Carrying Cash

Today’s topic is about carrying cash with you.  I used to carry large sums of money with me, back when I was in High School.  I regularly carried $200-300 in my wallet.  Why?  Because it was a 30-minute drive to the nearest ATM and I didn’t own a car.  So if we only went in town once a month, that $300 was my spending money for an entire month, maybe longer.

Once I got out into the world and found out that real civilizations have card readers that allow you to pay with credit and debit cards, I stopped carrying that much cash.  I went down to about $100 and paid for a lot of stuff with my Debit Card.

Then once I got a credit card with rewards points, I almost totally stopped carrying cash.  I usually carry three or four dollars in one for use in vending machines while I’m on the job, or I’ll stop by the local Walmart that has a change machine and break some fives into quarters.

It’s amazing how much that kind of stuff can change.  I used to use nothing but cash, that way I couldn’t go into debt.  Then I used almost nothing but my Debit Card so that I could always keep track of my finances.

Now I use a credit card to save money!

I know that sounds strange, given the rampant credit card debt in this country, but hear me out and it makes sense.
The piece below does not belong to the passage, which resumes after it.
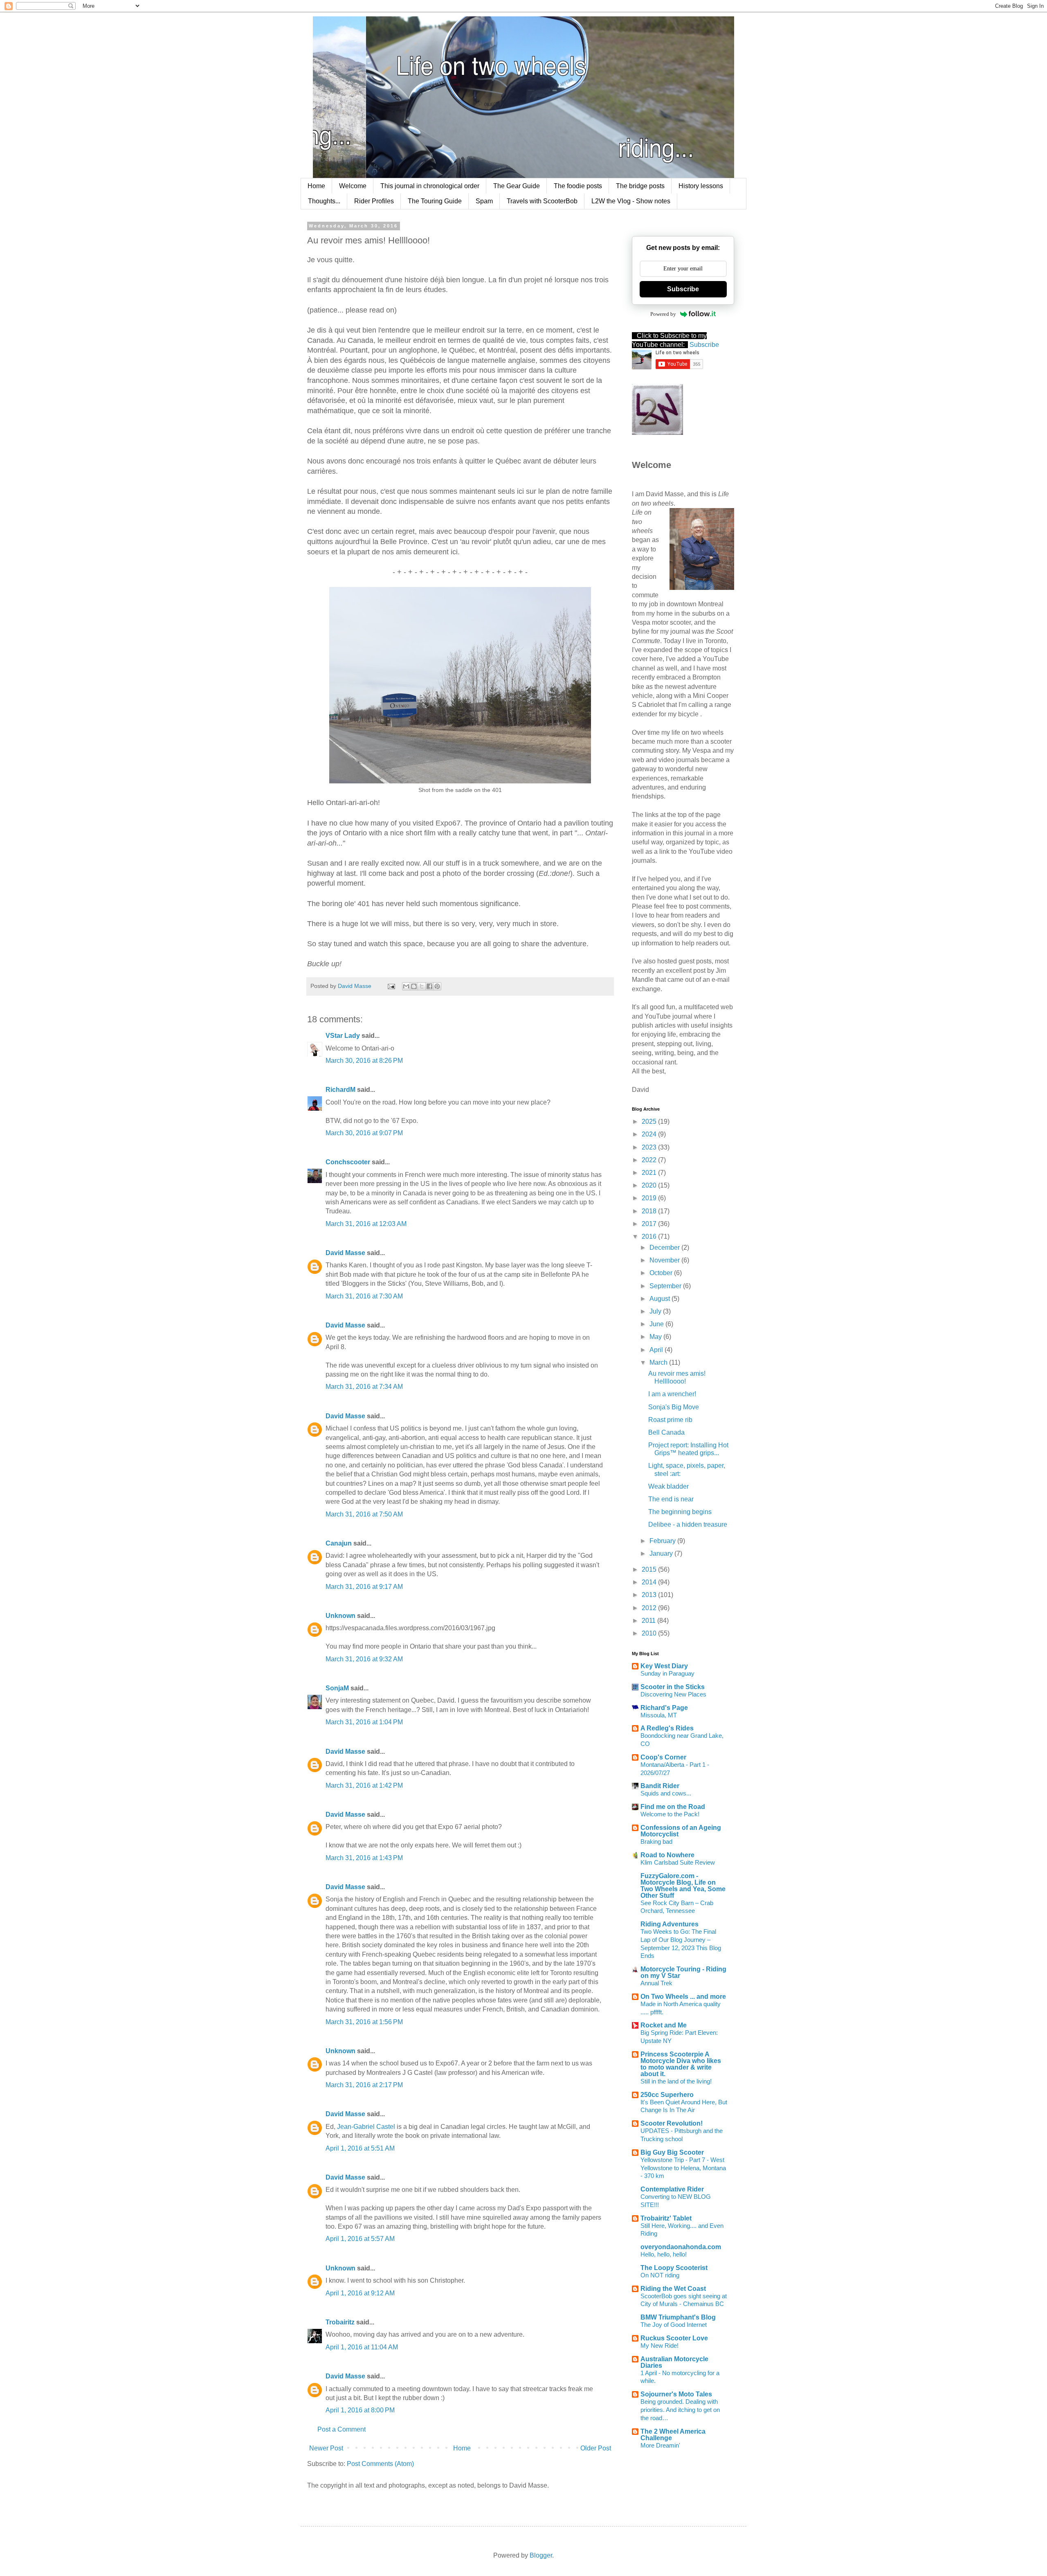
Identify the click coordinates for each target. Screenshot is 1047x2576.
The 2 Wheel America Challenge (672, 2434)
I get rewards points, which I can cash in for gift cards, plane tickets, hotel stays, etc. for every dollar I spend with the card.  Some things are even double or triple rewards.  So I use the card for all of my normal purchases, but I don’t go racing out and buy a bunch of crap I don’t need.

At the end of the month, I pay the card off in full.  This means I don’t pay any interest, so the high rate on the card (24.99%, geez!) doesn’t affect me.  And, as a matter of fact, I actually make money.  How so, you ask?

Think about it…if I have a thousand dollars in the bank and I spend ten dollars a day, that means by the end of the day I’ve spent $300.  So if I get paid 1% in interest per month on my saving account (haha, I wish!) then the average amount of my checking account will be much less than if I put all my debt on the credit card and waited until after I got my savings account interest to pay it off.  Instead of getting 1% of $700 (actually $878, if you do the math), I get 1% of $1,000.  So instead of making $8.78 in interest, I make 10.

I don’t pay any interest, but I do get paid interest.  It might not be much…but making money is better than losing money.

Not to mention all the security protections that credit cards offer, that makes it an even better plan.  Unfortunately not many people can restrain themselves from running out and maxing out a brand new credit card as soon as it comes in the mail.  If you are one of said people, don’t try this plan.